フィリピンの至宝バービー・アルマルビス(近いうちにネタにします)の、妹分的な存在だと個人的に思っている、キッチー・ナダルの04年のソロ・アルバムです。二人ともフィリピン音楽の将来を背負って立つぐらいの豊かな才能を持ったシンガーソングライターですが、比べてみると結構対照的な存在ではあります。
ルックス的にはほんわかしたバービーに比べると、キッチーはちょっとクセのあるエキゾな顔立ちですし、音楽的には天真爛漫で色彩豊かなポップさを持ったバービーに比べると、キッチーはダークでヘヴィな色が強く、よりロック的な要素が濃いように感じられます。イメージ的にはフレンドリーで親しみやすい姉さんと、ちょっと斜に構えた気難しいところのある妹といったところでしょうか。ポップス好きにはバービーの方が親しみやすいでしょうし、ロック好きにはキッチーの方がしっくり来るかもしれません。まあ、どちらにせよ良いミュージシャンであることに間違いはありませんけどね。個人的にはルックスも音楽もバービーの方が好みではありますが、でもキッチーも好きなんです。可愛いから。
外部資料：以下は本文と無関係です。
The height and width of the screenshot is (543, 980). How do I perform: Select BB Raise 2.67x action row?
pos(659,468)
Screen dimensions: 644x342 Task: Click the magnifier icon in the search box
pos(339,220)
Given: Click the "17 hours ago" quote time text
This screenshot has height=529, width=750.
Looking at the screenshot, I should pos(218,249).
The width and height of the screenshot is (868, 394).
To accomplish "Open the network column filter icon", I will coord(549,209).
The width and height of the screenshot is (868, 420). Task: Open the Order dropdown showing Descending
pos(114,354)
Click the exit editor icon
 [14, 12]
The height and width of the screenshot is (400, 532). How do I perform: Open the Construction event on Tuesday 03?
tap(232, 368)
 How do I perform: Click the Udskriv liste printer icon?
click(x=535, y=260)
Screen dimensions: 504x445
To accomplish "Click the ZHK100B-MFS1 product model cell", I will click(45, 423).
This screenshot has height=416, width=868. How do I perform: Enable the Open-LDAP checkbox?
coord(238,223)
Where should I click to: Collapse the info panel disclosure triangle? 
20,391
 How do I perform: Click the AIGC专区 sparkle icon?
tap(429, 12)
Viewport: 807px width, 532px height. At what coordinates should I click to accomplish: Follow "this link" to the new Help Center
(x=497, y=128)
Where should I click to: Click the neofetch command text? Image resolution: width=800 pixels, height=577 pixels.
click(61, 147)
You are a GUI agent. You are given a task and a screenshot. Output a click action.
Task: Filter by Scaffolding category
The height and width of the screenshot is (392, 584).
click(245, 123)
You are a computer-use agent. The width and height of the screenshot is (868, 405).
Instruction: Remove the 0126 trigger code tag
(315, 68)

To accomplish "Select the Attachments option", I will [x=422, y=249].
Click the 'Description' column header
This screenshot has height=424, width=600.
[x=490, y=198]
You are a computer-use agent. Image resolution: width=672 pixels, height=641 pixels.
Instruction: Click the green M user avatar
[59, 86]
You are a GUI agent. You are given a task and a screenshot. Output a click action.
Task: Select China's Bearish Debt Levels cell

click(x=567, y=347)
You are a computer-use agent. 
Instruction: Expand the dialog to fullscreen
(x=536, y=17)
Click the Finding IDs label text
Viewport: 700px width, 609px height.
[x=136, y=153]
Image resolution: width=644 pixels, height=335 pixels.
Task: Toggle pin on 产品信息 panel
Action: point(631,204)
しかし姉さんの方が結婚して産休でしばらく活動休止することになってしまいましたから、ここはひとつ妹に奮起してもらって、姉さんを超えるような作品を出して欲しいものだと思います。ズッシリとした仕上がりの本作は、これはこれで十分に魅力的な作品ではありますが、今後の作品にはもう少し突き抜けたポップさが欲しいところではあります。ダークでヘヴィな音楽性が持ち味の人にポップさを求めるのはお門違いかもしれませんが、ルックスの可愛らしさに見合ったポップさを期待してしまうのは私だけではないはずです(ですよね?)。なお、勝手に姉さんだの妹だのと言ってますが、実際はどちらが年上なのかは知りません。
本作にはオマケでVCDが付いていまして、動くキッチーを見ることができるのですが、これがまた可愛らしくていいんです!やっぱり可愛い娘には可愛らしさを持った音楽を、というのが私のワガママな願いであります。持ち味を崩さずに可愛らしさを、などと言ってもキッチーには迷惑な話だとは思いますが。でもキッチー、君ならやれる!君はやればできる娘やで〜!などと思う今日この頃。